## What to work on
Pull out each line of the material below that contains the string "icon", matching case exactly, and copy those lines in order.

## Dataset entries
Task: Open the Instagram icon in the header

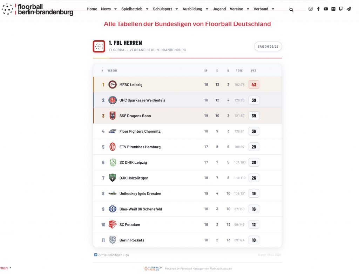Action: (x=310, y=9)
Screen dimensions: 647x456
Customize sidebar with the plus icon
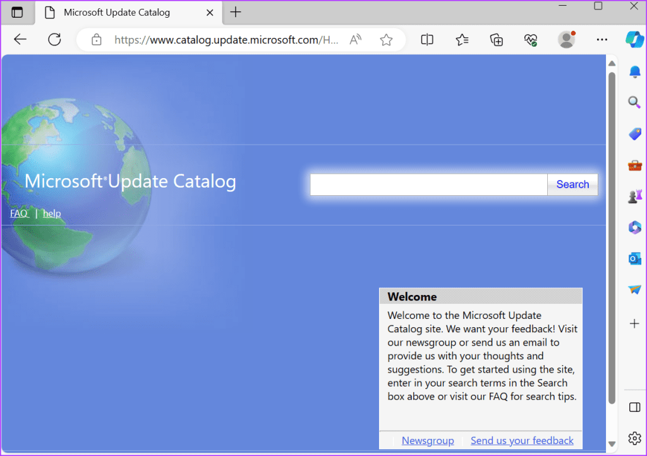click(634, 323)
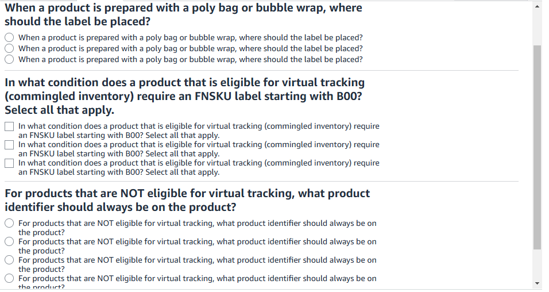Click the label text of the first poly bag option
The width and height of the screenshot is (549, 292).
[x=191, y=37]
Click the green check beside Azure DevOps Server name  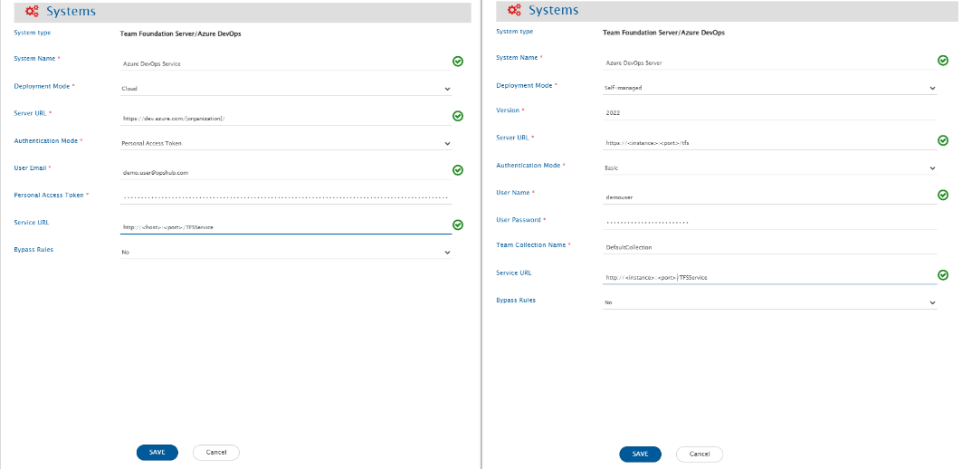(943, 61)
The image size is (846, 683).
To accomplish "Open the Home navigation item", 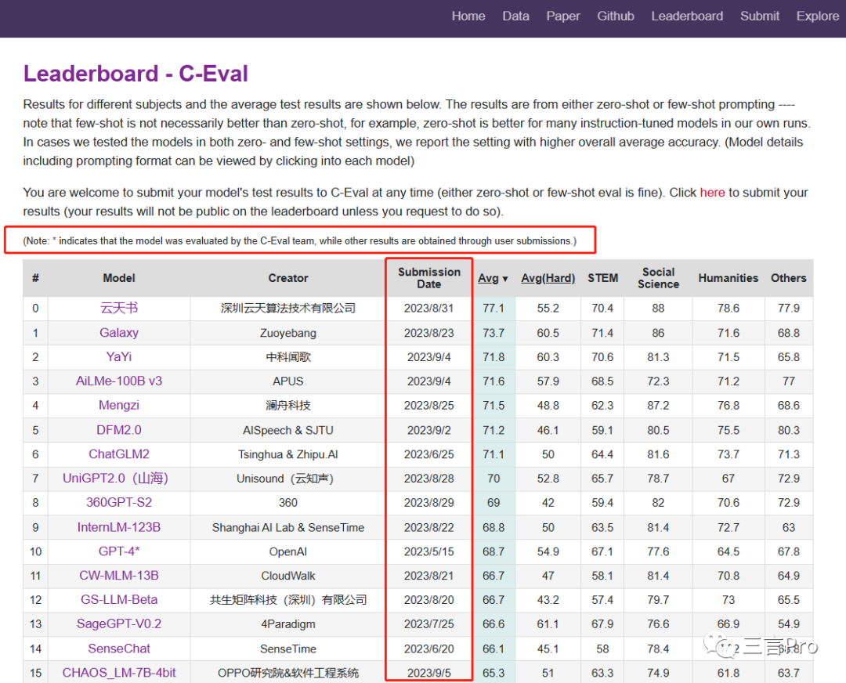I will [468, 16].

## Problem solution
Task: Open the Instagram icon in the header
Customize sidebar with the plus icon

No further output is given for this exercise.